TF1/LCI Billet papier avion transport aéroport

Flambée du pétrole oblige, les compagnies aériennes devraient perdre 3 milliards de dollars en 2006. L'avertissement est de l'Association internationale du transport aérien (IATA), qui regroupe 265 compagnies représentant 94% du trafic aérien international. Réunie ce week-end à Paris pour son congrès annuel, l'IATA a dénoncé "l'overdose de taxes" qui freine son retour à la rentabilité.

En cause, une facture carburant attendue à 112 milliards de dollars contre 91 milliards en 2005, qui représentera à elle seule 26% des coûts d'exploitation du secteur. "La hausse des prix nous vole notre rentabilité", a expliqué le directeur général de l'IATA, Giovanni Bisignani.

Un dollar le billet

Alors pour faire des économies, l'IATA veut voir disparaître le billet d'avion papier au profit du billet électronique.
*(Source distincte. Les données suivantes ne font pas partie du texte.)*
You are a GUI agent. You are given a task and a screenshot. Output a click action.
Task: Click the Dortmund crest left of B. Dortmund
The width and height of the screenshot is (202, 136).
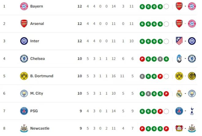24,76
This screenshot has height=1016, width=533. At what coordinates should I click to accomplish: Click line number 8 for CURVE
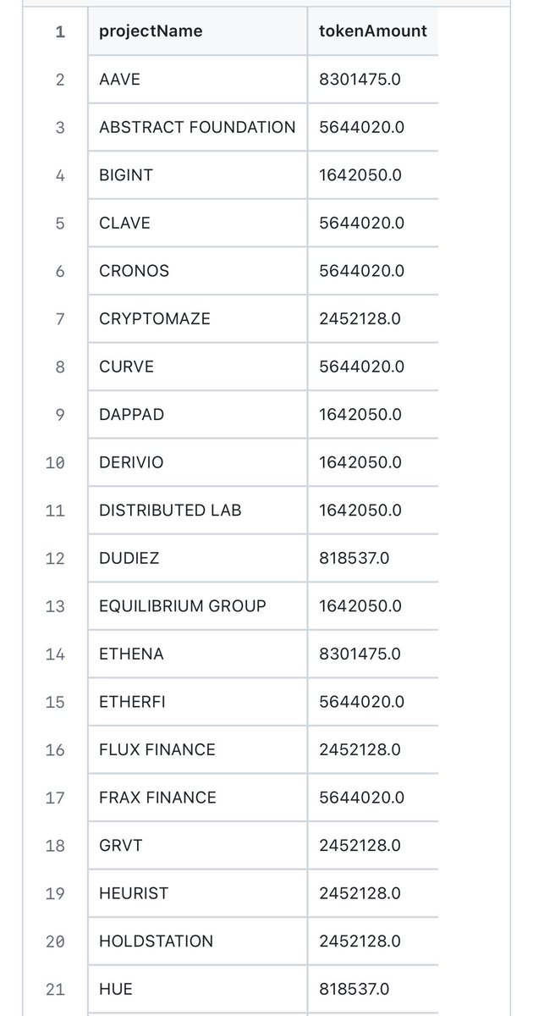60,367
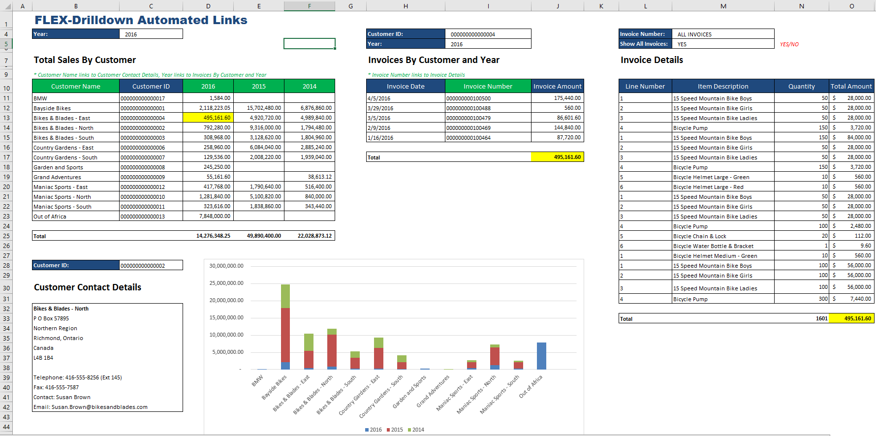Select the Year input cell under the title
876x436 pixels.
pos(151,34)
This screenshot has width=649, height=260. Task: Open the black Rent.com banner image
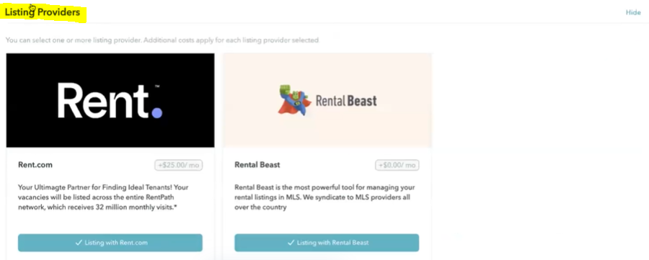tap(110, 100)
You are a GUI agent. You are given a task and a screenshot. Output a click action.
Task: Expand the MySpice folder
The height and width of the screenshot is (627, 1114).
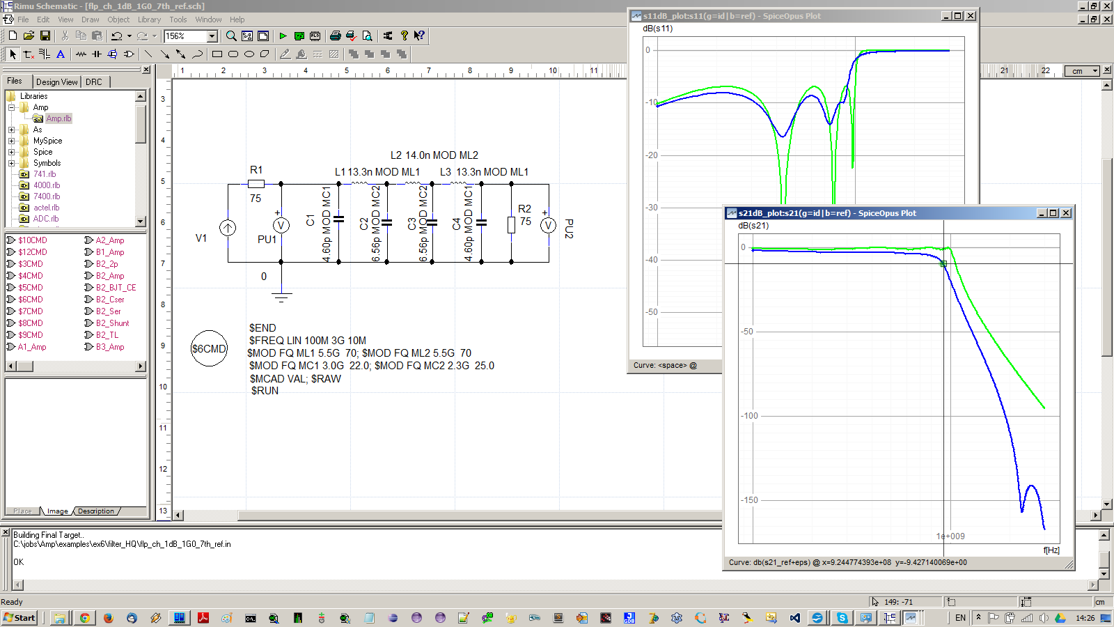point(11,141)
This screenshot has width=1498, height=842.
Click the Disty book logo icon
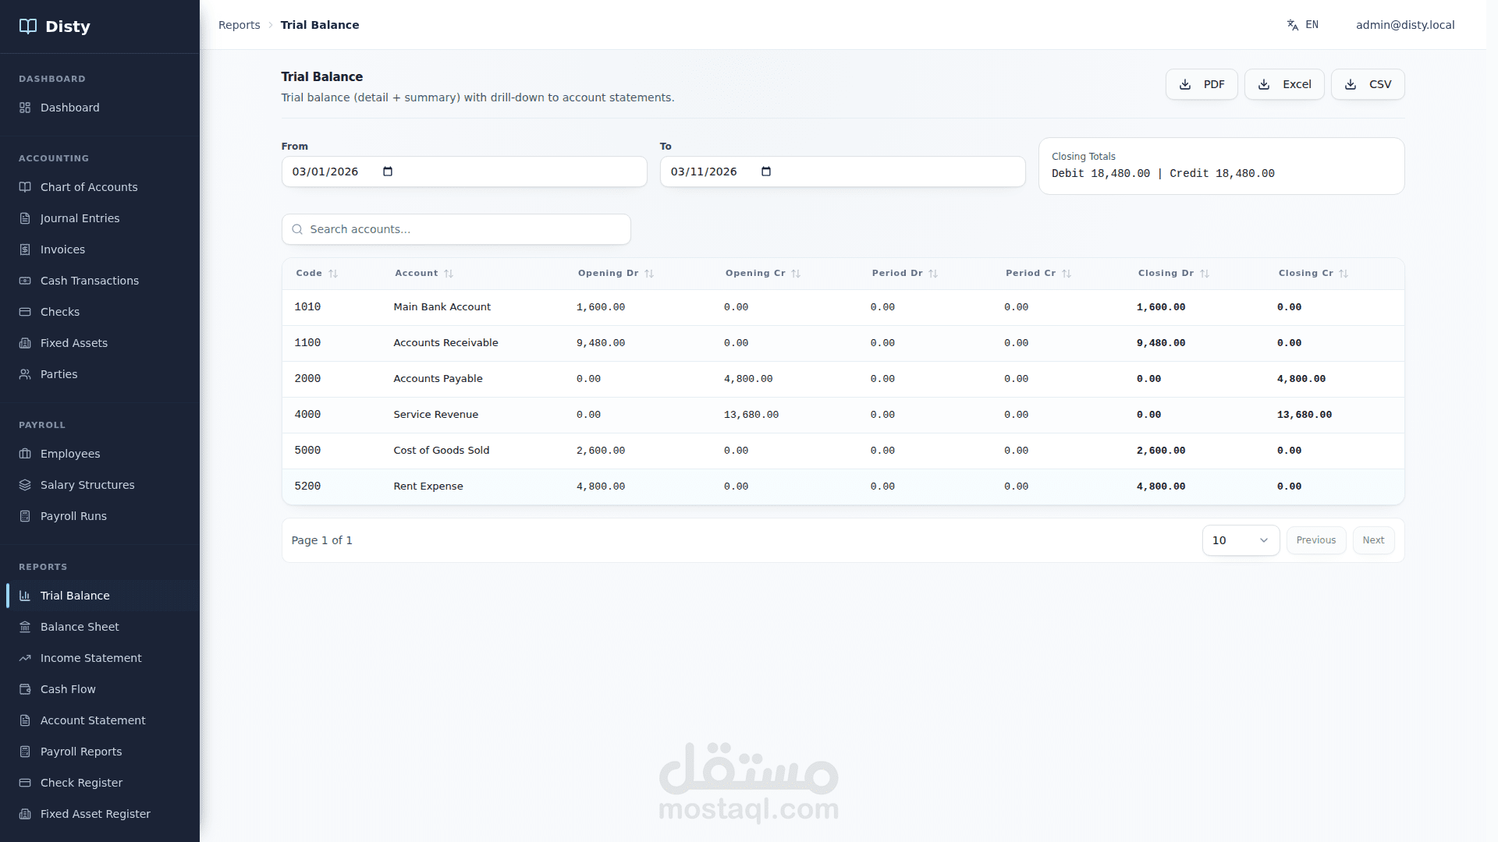28,27
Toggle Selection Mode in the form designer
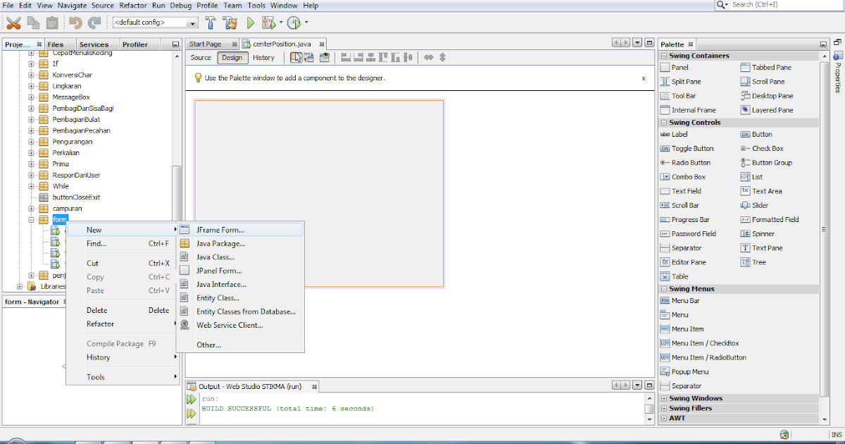The width and height of the screenshot is (845, 444). (x=296, y=57)
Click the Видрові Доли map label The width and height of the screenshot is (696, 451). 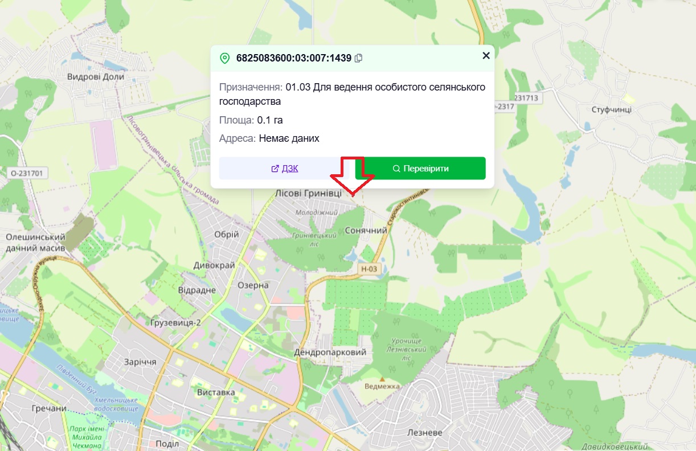tap(95, 76)
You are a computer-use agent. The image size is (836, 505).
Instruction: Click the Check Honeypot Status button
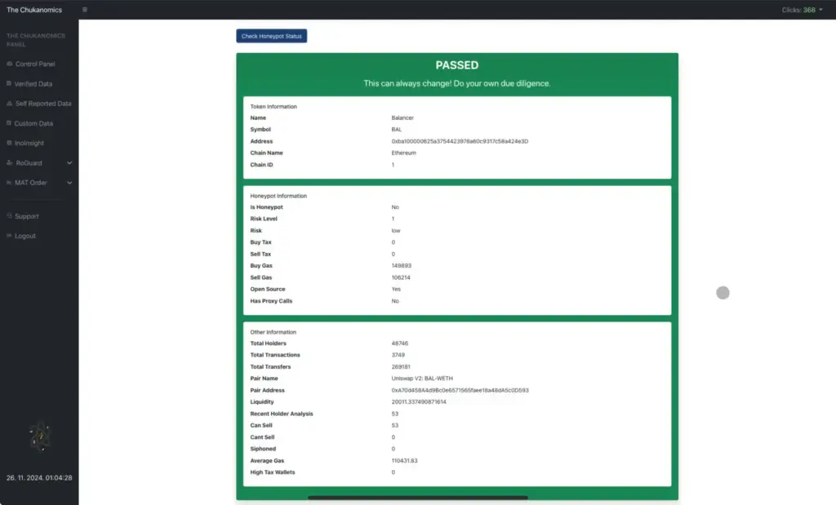pyautogui.click(x=271, y=36)
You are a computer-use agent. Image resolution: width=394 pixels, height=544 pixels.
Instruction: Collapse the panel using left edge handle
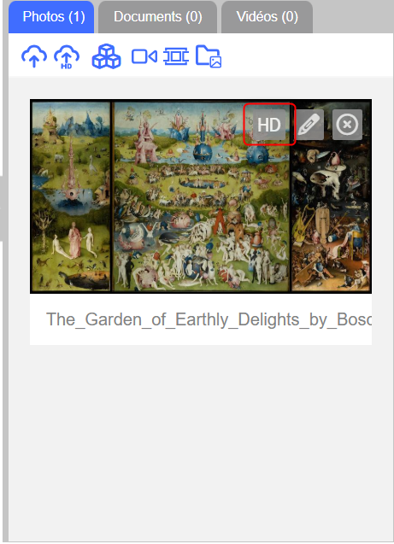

Sa mort est programmée pour 2007. Elle doit permettre d'économiser 3,5 milliards de dollars par an. Près d'un billet sur deux est d'ores et déjà électronique. Le coût d'un billet électronique s'élève à un dollar, contre 10 dollars pour un billet papier.

Mais les compagnies estiment que leurs efforts pour sortir de l'ornière sont freinés par la hausse des redevances aéroportuaires et la multiplication des taxes. "Ne nous tuez pas avec une overdose de taxes", a martelé Giovanni Bisignani. "Nous ne pouvons pas continuer à payer pour l'inefficacité des aéroports", s'est-il insurgé, chargeant en particulier Aéroports de Paris (ADP), qui compte augmenter ses tarifs de 5% par an jusqu'en 2010.

La taxe de solidarité

Le commissaire européen aux Transports Jacques Barrot a promis "une proposition législative avant la fin de l'année" sur les redevances. L'IATA s'est également élevée contre la multiplication des taxes imposées au secteur aérien, dont la taxe de solidarité sur les billets d'avions voulue par le président français Jacques Chirac.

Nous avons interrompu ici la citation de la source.